Born in 1936 in Dayton, Goines was one of the 40
men chosen to join SEAL Team Two and was also the only Africa-American on
either team.
Goines’ pioneering feat began after seeing a film
that depicted Navy frogmen, performing underwater demolition operations during
World War II while he was a junior at Lockland Wayne High School.
“My fate was sealed right there. That’s exactly
what I wanted to do,” Goines said, the Cincinnati.com reported.
Goines would enlist into the Navy in 1955 after
receiving his diploma to begin training as a frogman. He was with five Army
Rangers, two foreign Naval officers, four U.S. Navy officers, and 85 other Navy
enlisted men.
According to Cincinnati.com, all the Rangers and
one of the foreign officers dropped out three weeks after and when the time for
graduation came in 1957, he was one of the 13 men left standing.

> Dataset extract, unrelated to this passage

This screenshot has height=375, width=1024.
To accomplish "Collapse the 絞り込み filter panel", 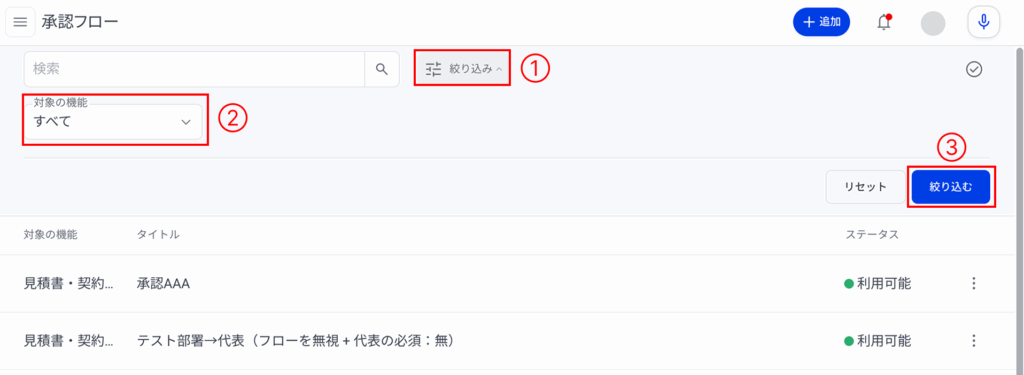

And then five years later in 1962, President
Kennedy established the first two SEAL teams and Goines was selected after
several interviews for the unit, famously known for the 2011 raid in Pakistan
on the compound housing former Al-Qaeda leader and Sept. 11 mastermind Osama
bin Laden.
“I was one of 40 selected to become the nucleus of
future Navy SEALs,” Goines told NBC News. “I remember asking this lieutenant,
‘what was our mission gonna be? And he said, ‘It’s too secret to talk about.’”
In his over 30-year career, Goines jumped out of
moving planes on stealth missions that soared as high as 30,000 feet and flew
as fast as 300 mph. “We jumped out of everything,” he told the Cincinnati.com.
“We even jumped out of balloons in France and Belgium, just experimenting.”
He swam for miles unassisted and survived the
trenches of Vietnam after exposure to Agent Orange.